ПРИВЕДЁННЫЙ ТЕКСТ:
#####
После ужина снова лезем в ротэмбуро. Я притаскиваю из ночного бара поднос с сакэ, пристраиваю его на ближайшем камушке, погружаюсь в горячую воду по горло и любуюсь Идеальным Пейзажем. Ну чем не обложка для очередного альбома: партизаны полной луны и патриоты цветущей вишни, восседая голышом в пруду меж замшелых камней, прихлебывают сакэ и обсуждают грядущие планы…
А планы, похоже, и правда «все громадьёвее». Справа Ёсии-сан рассказывает, что в октябре в Канадзаве состоится масштабный фестиваль города. И он очень постарается сделать так, чтобы «Аквариум» выступил там в полном составе. Слева Джимми и Боря увлеченно обсуждают какие-то тактику и стратегию: то ли аквариумизации всея Японии, то ли наоборот…
А я, подливая им всем по очереди, вспоминаю случайную пьянку трех русских балбесов семь лет назад на севере Хонсю. Историческую посиделку, в результате которой мы со Смоленским позорно уснули — а Каневский дозвонился-таки в Питер до Гребенщикова.
И в который раз констатирую, что наша жизнь может быть чудеснее самой волшебной сказки. Если только позволить себе чего-нибудь по-настоящему в ней захотеть.
— Очень хотелось бы помедитировать в каком-нибудь дзэн-ском храме, — деликатно просит Боря уже пару дней подряд. — Совсем немного, хотя бы минут сорок… Если что, я и один могу — например, пока все обедают… И еще в синтоистском, если недалеко…
Старый буддист Ёсии-сан намотал все на ус в лучшем виде. По дороге в аэропорт заезжаем на пологую гору — и посещаем то, ради чего стоило не просто ждать двое суток, а вообще посетить эту страну хотя бы однажды.
На склоне горы Нода, в часе езды от Канадзавы, есть уникальнейшее сооружение, чья история куда древнее истории самого города. Это действующий дзэн-буддийский монастырь при храме Дайдзёдзи (храм Махаяны — буддийского «Большого Колеса»).
Летописи гласят, что монахи-отшельники, основатели дзэнской секты Содо-сю, пришли на эту гору и поселились в ее пещерах более семисот лет назад — в 1262 году. А первую простенькую молельню построили в 1340-м. Нынешние же деревянные постройки, каменные лестницы и огромный колокол, ударить в который с молитвой съезжаются со всей Японии, воздвигнуты в начале XVII века.
Сегодня в монастыре живут тридцать три монаха (из них лишь восемь — официальные служители храма) и двадцать послушников. Возраст — от двадцати до семидесяти. Зимой и летом в одном одеянии, эти люди выживают здесь сообща, не завися от внешнего мира, на полном самообеспечении. Сами выращивают пропитание, сами готовят еду, в очень жестком режиме (подъем в полпятого, отбой в девять) совмещая работу, учебу и духовные практики. На их классы Дзэна и Дза-дзэна («сидячей», практической медитации) люди со всей страны записываются заранее — по телефону, факсу, а в последнее время и по электронной почте.
#####
ОБЯЗАТЕЛЬНЫЕ ЗАДАНИЯ:
• A. В каком году, согласно рассказу о поездке в Японию, монахи-отшельники поселились в пещерах горы Нода?
• B. Перечисли все способы, которыми, как сказано в рассказе о поездке в Японию, люди заранее записываются на классы Дзэна и Дза-дзэна.
• C. Допиши следующую часть рассказа о поездке в Японию, начав сразу после его последнего предложения.
Эти записи взяты из другого источника.

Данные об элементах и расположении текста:
#####
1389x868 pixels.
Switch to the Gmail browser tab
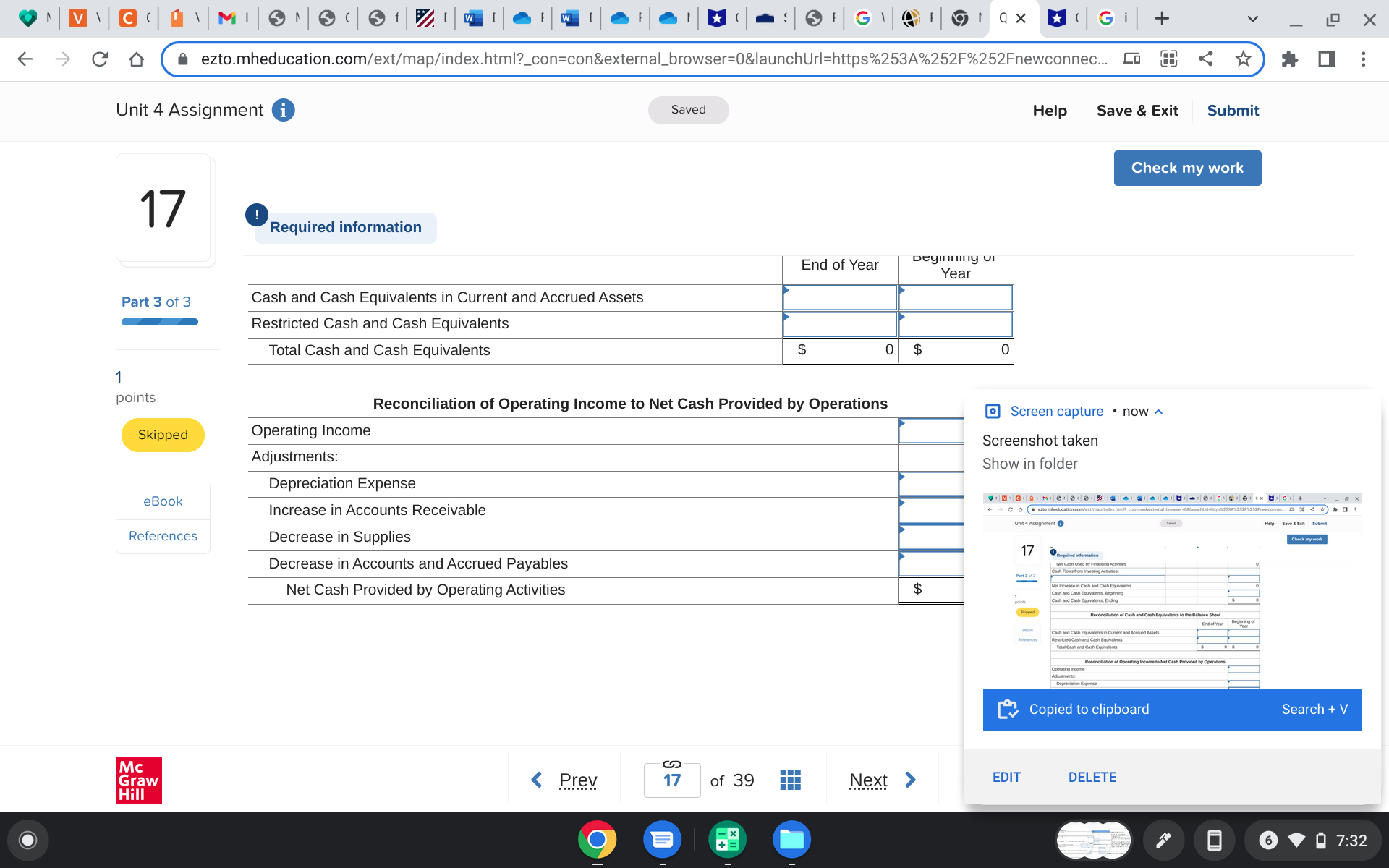click(x=227, y=18)
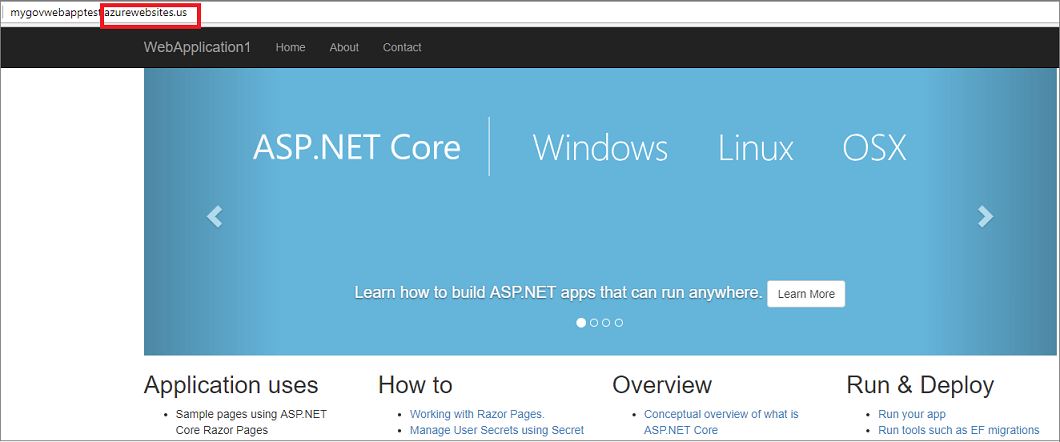
Task: Select the second carousel indicator dot
Action: point(594,323)
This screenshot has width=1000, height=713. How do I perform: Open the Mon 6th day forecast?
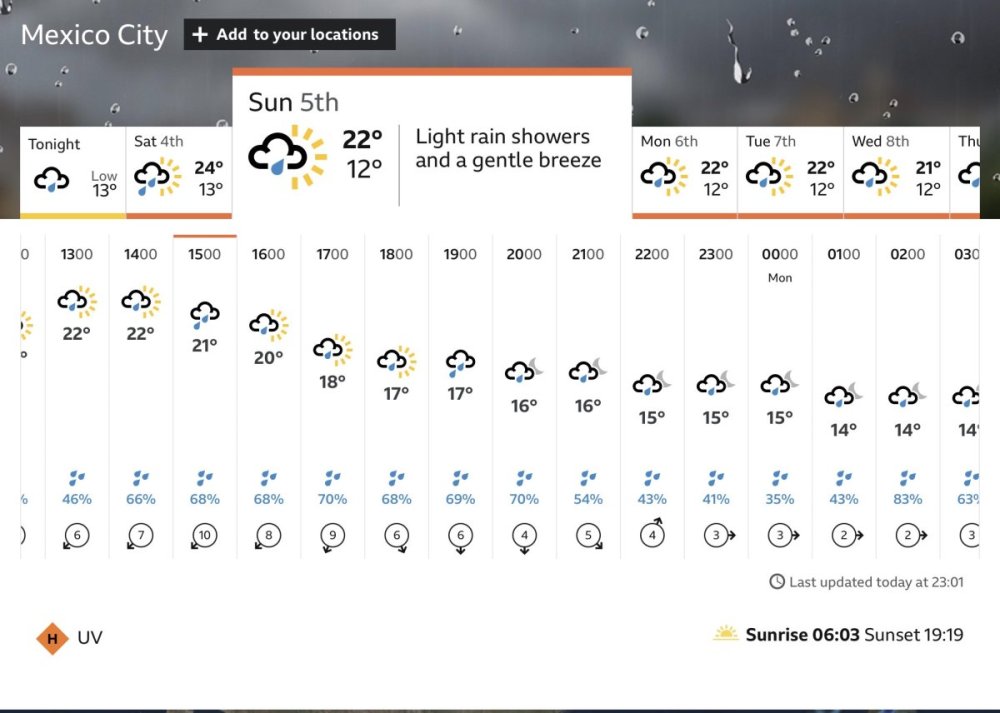pos(684,172)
#####
ОТВЕТЫ ПО ЗАДАНИЯМ:
• A. В 1262 году.

• B. По телефону, по факсу, по электронной почте.

• C.
— В некоторых залах монахи прямо сейчас проводят занятия, — предупреждает Ёсии-сан перед главными воротами. — Поэтому постараемся не шуметь…
Куда уж тут «шуметь». Не успеваешь войти в ворота — язык сам прилипает к нёбу. Широченные каменные ступени убегают вверх по склону к очередным, Главным воротам, метров на тридцать выше входных. Вековые деревья — что-то вроде австралийской секвойи — застят кронами небо. С каждой новой ступенью Время замедляется, а воздух становится плотным, как желе.
За Главными воротами прямо во дворике выставлены огромные чаны с водой, в которых отмокают какие-то коренья. Пять или шесть молодых монахов в темных одеждах заботливо перемывают каждый корешок, почти не разговаривая друг с другом.
— Священный лотос, — негромко поясняет Ёсии-сан. — Каждую весну его высаживают заново в прудах при храме.
Смотрю на Гребенщикова. Тот уже явно где-то не здесь.
— Пойду посижу где-нибудь, — объявляет Боря. — А вы меня потом заберете.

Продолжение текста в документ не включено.